POSTED ON JANUARY 14, 2011. CONTRIBUTED BY: HOWARD CABIAO
Horace Waymon Bivins, a Buffalo Soldier, was born on May 8, 1862, in Accomack County, Virginia. His father Severn S. Bivins and his mother Elizabeth Bivins were free black farmers on Virginia’s Eastern Shore. His parents taught Bivins to farm, and at the age of fifteen, he was in charge of an eight-horse farm near Keller Station, Virginia.

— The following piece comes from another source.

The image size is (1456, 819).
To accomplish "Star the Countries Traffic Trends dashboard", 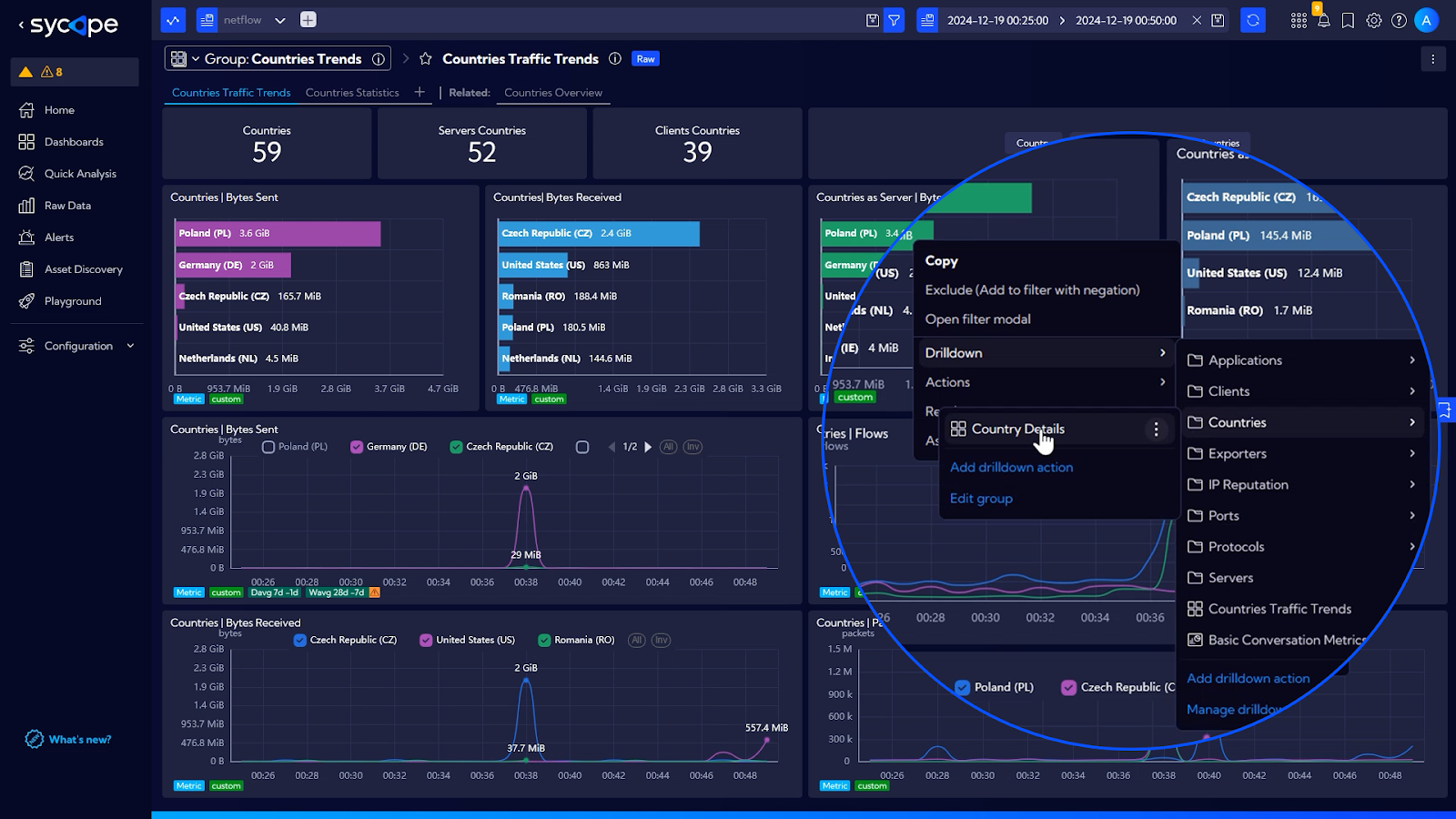I will (x=425, y=59).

Bivins, however, yearned for a life away from farming, and at seventeen, he entered Hampton Institute in Virginia, where he was first introduced to military training. In 1887, Bivins joined the U.S. Army as a private. He was ordered to Jefferson Barracks, Missouri and assigned to Troop E, 10th U.S. Cavalry. Bivins was eventually stationed with the regiment at Fort Grant in Arizona Territory. There he took part in the campaign against Geronimo during the final days of the Apache Wars in the Southwest. An expert marksman, Bivins won eight medals and badges given by the War Department in shooting competitions between 1892 and 1894
During the Spanish-American War, Corporal Bivins served as a gunner with the 10th Cavalry in Cuba. During the Battle of Santiago on July 1, 1898, Bivins operated a three-man Hotchkiss mountain gun alone and suffered a head wound as his fellow soldiers were pinned down under fire. Commended for his bravery, Bivins became a hero of the war as his actions were described in both military and civilian newspapers. In 1899, he wrote of his Cuban experiences which appeared in the book Under the Fire with Tenth Cavalry, one of the earliest and most popular Spanish-American War accounts written by participating soldiers.

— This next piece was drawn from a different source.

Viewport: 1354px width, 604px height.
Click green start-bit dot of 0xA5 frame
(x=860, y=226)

Bivins was promoted to sergeant and served six months in the Philippines in 1901, often leading patrols against the forces of Emilio Aguinaldo. He left the Philippines in July 1901 and was stationed at a series of military posts in Montana, California, Wyoming, New York, and Vermont. He retired from the U.S. Army on July 19, 1913 and settled in Billings, Montana.

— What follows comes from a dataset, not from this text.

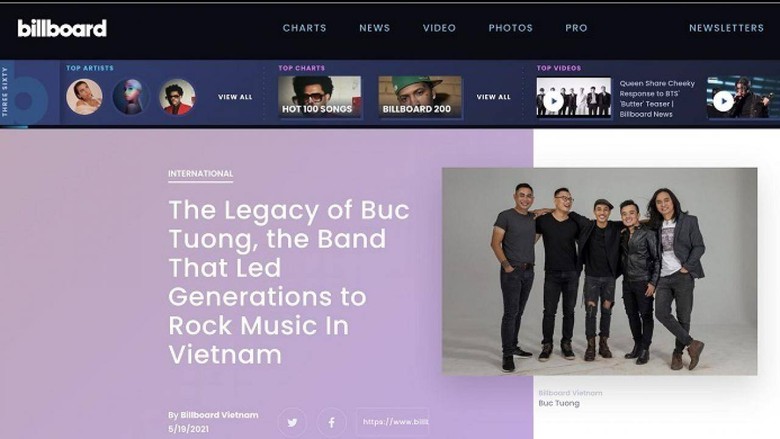View all top artists
This screenshot has width=780, height=439.
click(x=235, y=97)
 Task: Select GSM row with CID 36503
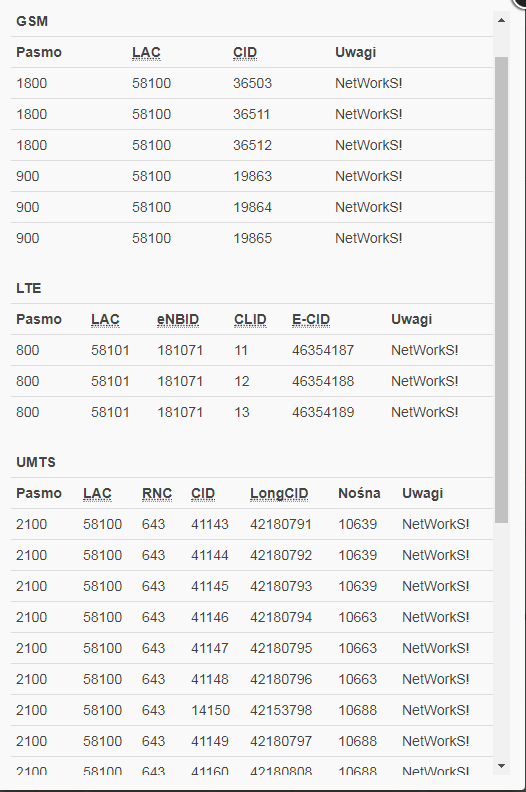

In 1917, Bivins proposed organizing a unit of volunteers in Virginia for the U.S. Army as it prepared to embark for France to fight in World War I. The Army turned down his proposal but it did make the 55-year-old former soldier a captain in the infantry. For six months he served on active duty at Camp Dix, New Jersey before retiring again and returning to Billings, Montana. Horace Bivins passed away in Billings in 1937 at the age of 75.